Constantine Voulos took a fluid step back, his lean, powerful length emitting an electric tension. Inky black lashes dipped, closing her out again, severing her from the power source that had made every pulse in her treacherous body leap and leaving her disorientated and trembling.
‘I haven’t got time to play games, Miss Waring. I’ll give you twelve hours to think over your position... and then I’ll put the pressure on where it hurts most,’ Constantine warned in a soft drawl that sent a shiver down her rigid spine. ‘With a little help from me, life could become exceedingly difficult. This property is rented. What happens to the junkyard business if the lease isn’t renewed?’
Dawning perception filled Rosie’s shocked eyes. ‘You can’t be serious.’
A cold half-smile briefly slanted his hard mouth. ‘If I was free to follow my natural inclinations, you’d be begging on the street for your next meal. I’ll call again tomorrow morning.’
‘How did you know we rented this place?’ Rosie prompted helplessly as he walked away from her.
Constantine spun gracefully back. ‘And may I put in a special request?’ he murmured silkily, ignoring the question. ‘You strike me as a woman who knows how to please a man. So have a bath before I show up again.’
Rosie’s breasts swelled as she sucked in a heady gush of air. ‘Why, you—!’
The door of the limousine shut with a soft, expensive clunk. Her head whirling, Rosie stalked into the cottage and threw herself down at the kitchen table. Frustrated fury was hurtling about inside her. For an instant she genuinely thought she might explode. He had actually dared to try and threaten her! But then the stakes he was playing for sounded very high ... What had Anton been worth in terms of cold, hard cash? She shuddered with revulsion. Anton had owned a boatyard, a hotel and a chain of shops in Greece. His business dealings within the UK had been tied up in various speculative property ventures. That nonsensical will! But how very like her father... impulsive and overprotective as he had been.
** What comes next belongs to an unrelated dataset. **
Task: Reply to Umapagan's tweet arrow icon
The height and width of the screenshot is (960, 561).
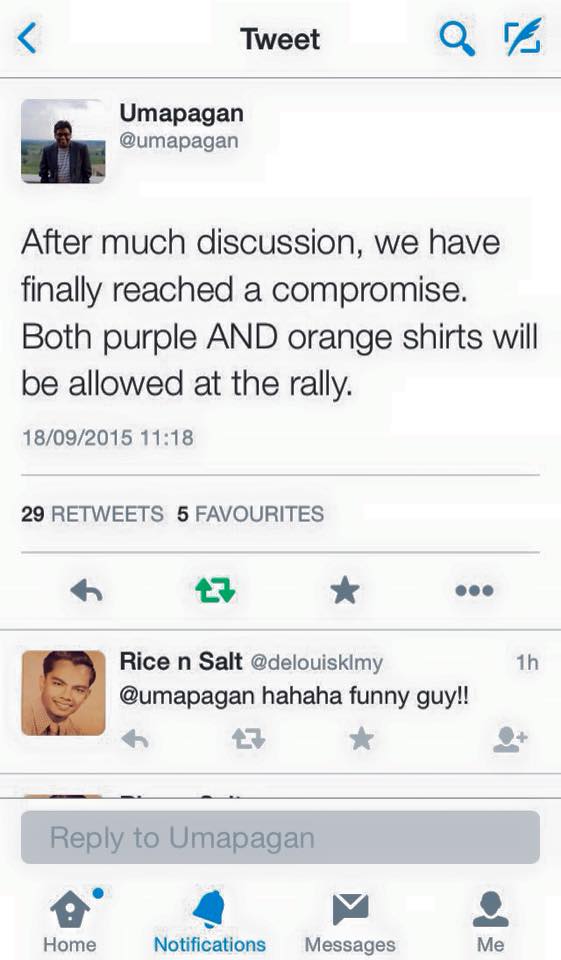Action: tap(86, 590)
Her eyes smarted with stinging tears and she gulped. Anton had talked so much about Constantine and always with pride, affection and more than a hint of awe. Wealthy Greek parents expected to have a healthy say in their children’s choice of a life partner... he had told her that too.
“Just as well you’re Spanish!” she had teased.
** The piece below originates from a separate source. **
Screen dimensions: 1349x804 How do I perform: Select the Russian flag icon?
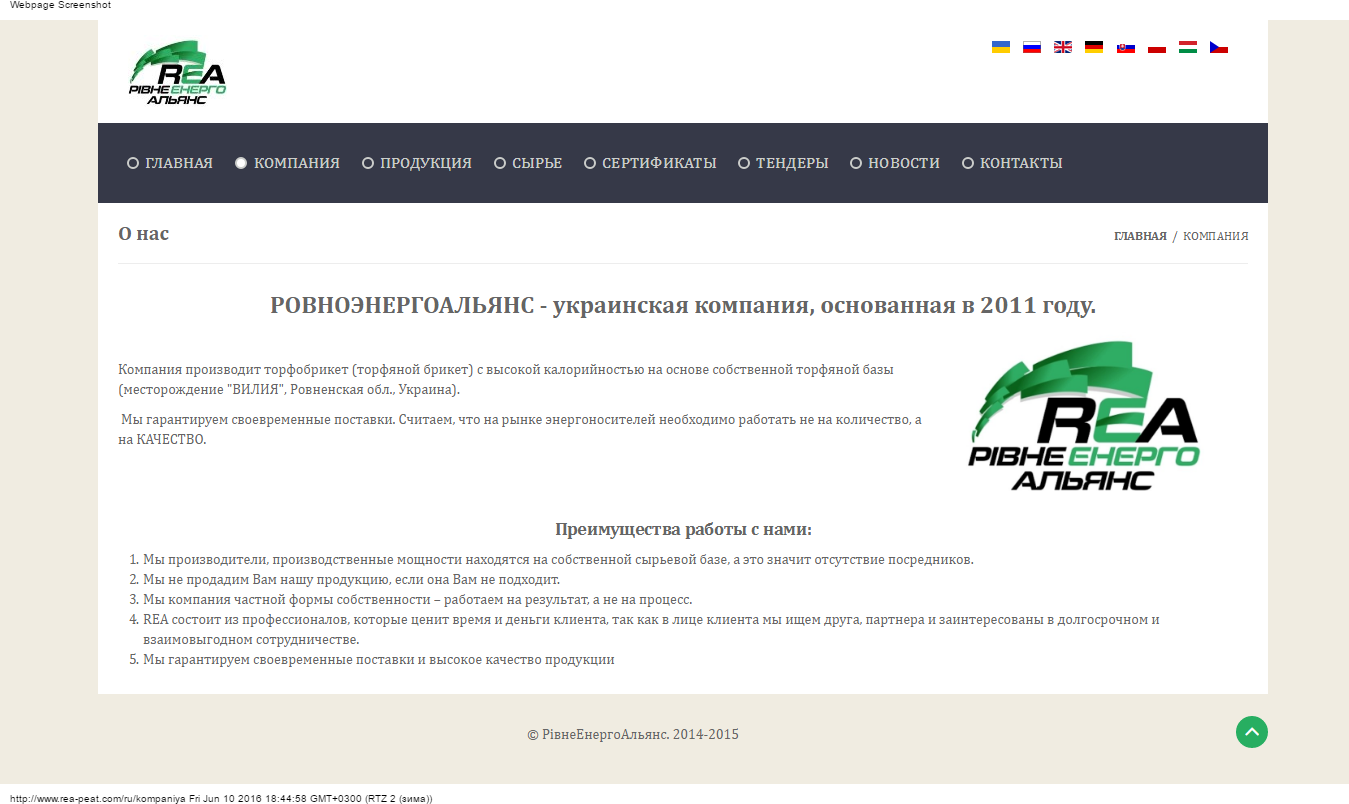[x=1031, y=46]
“Mallorquin,” her father had reproved, still proud as punch of his birth in Majorca even after forty years of living in Greece.
Dear heaven, but she despised Constantine Voulos! Her small hands curled into fists on the table-top. Tramp, whore, trash, tart. And, most unforgivably of all, he had accused her of subjecting Anton to such anxiety that she had shortened his life. Her stomach heaved. Well, he could sling his very worst threats and he would find her immovable. Rosie smiled a little to herself then, her smile slowly growing into a decided smirk. Their landlord was, after all, Maurice’s uncle. No way was she going through some disgusting charade of marriage just to help Constantine Voulos circumvent her father’s will and profit from it!
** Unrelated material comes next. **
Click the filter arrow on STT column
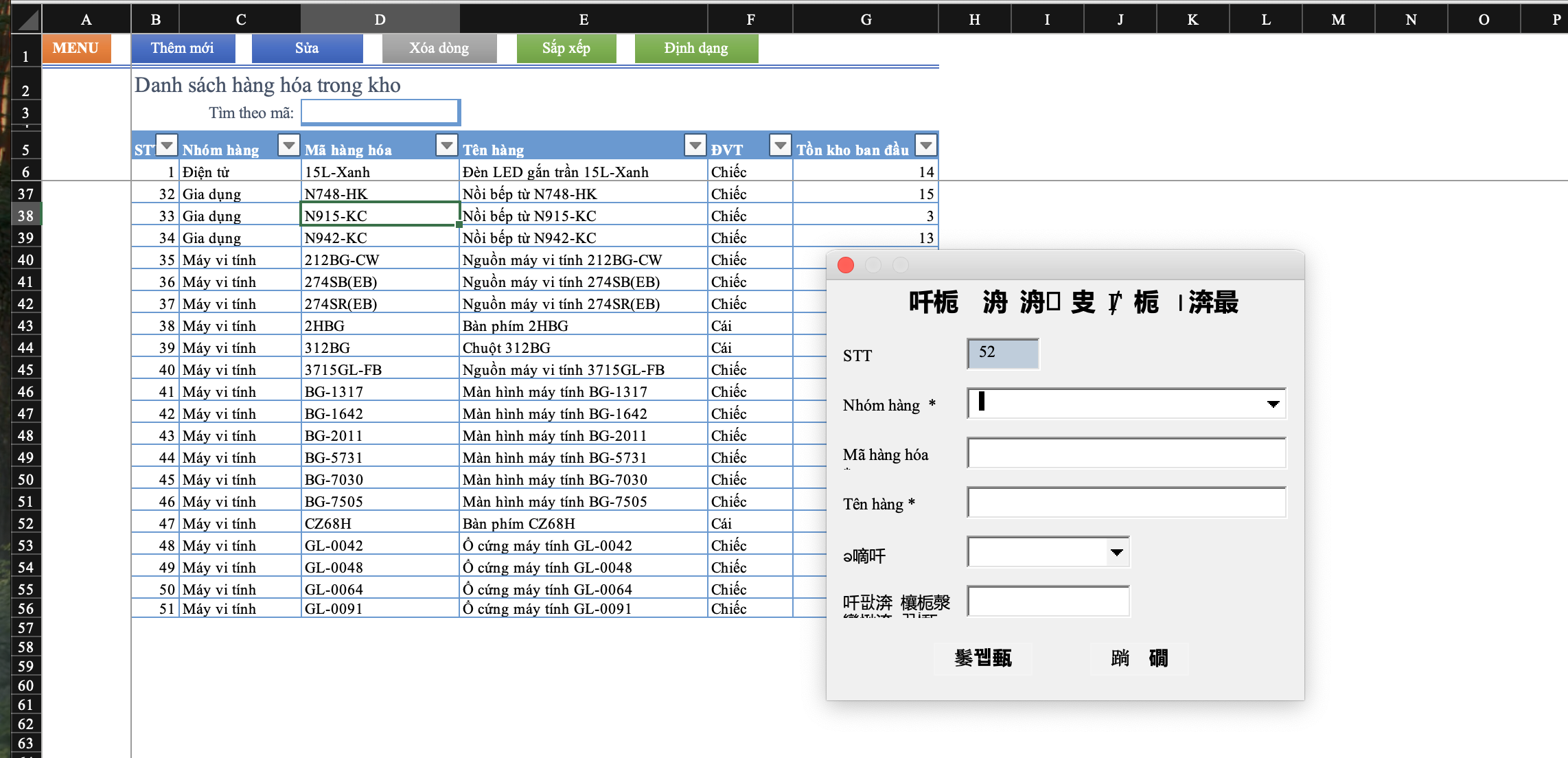Viewport: 1568px width, 758px height. pyautogui.click(x=167, y=146)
‘That was the brother from hell...am I right?’ Maurice dropped down opposite her and ruefully appraised her hotly flushed face and over-bright eyes. ‘Who else do we know rich enough to travel around in a stretch limousine? Not only your dad’s substitute son but also large enough and verbal enough to make you so mad you are spitting tacks—’
‘Yes, he was Anton’s favourite, wasn’t he? But then I only had four months, not twenty years to make an impression!’ Rosie condemned painfully, and then she crammed an unsteady hand against her wobbling mouth, ashamed of the bitter envy she could hear splintering from her words.
‘Did you tell him who you were this time?’ Maurice enquired gently.